Over the past 67 years, Toyota has perfected its Toyota Production System, an integrated social-technical methodology in which small, continuous improvements drive high quality of work and competitiveness. And now Toyota is helping organizations across the US apply its practices to find their own solutions.
Toyota partnered with filmmakers to create a series of short films to document some of the most impactful projects Toyota has embarked on in recent years. Called The Toyota Effect, the series highlights the company’s mission to share their own Toyota Production System for the betterment of people’s lives and organizations through mini-documentary style films.
The St.

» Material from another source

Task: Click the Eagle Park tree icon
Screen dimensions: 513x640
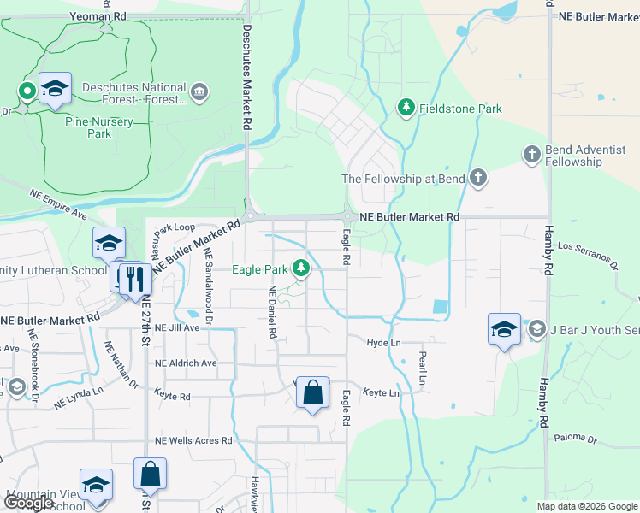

Bernard Project (SBP) had been so successful building homes for families displaced by Hurricane Katrina, its founders expanded to help more communities in need. However, expansion left SBP completing fewer houses. With Toyota’s help, SBP went lower tech, like tracking projects on a whiteboard instead of a computer—and almost doubled the number of homes they built in a year. CEO & Co-Founder Zack Rosenburg: “You can hide things in a computer. You can’t hide things in a whiteboard. The whiteboard system makes sure that you have a clear schedule—with daily goals—and that, every day, for every task, for every house, you know if you are ahead or behind.”
The employees of ACE Metal Crafts, one of the country’s only domestic manufacturing firms, were hesitant to let an international company tell them what to do. But ACE couldn’t finish projects on time, and its leadership needed help figuring out why—so they turned to Toyota. The result: ACE not only revamped its entire process and increased business, it hired 20 more people. CEO Jean Pitzo says of the experience, “We see a bright future with an abundance of growth opportunities that will help us with our purpose to unleash potential in people.”
As these organizations discovered: No matter how good your intentions or outcomes—if your process is dysfunctional, you’ll never accomplish all the good you could. And when good ideas are shared, everyone wins.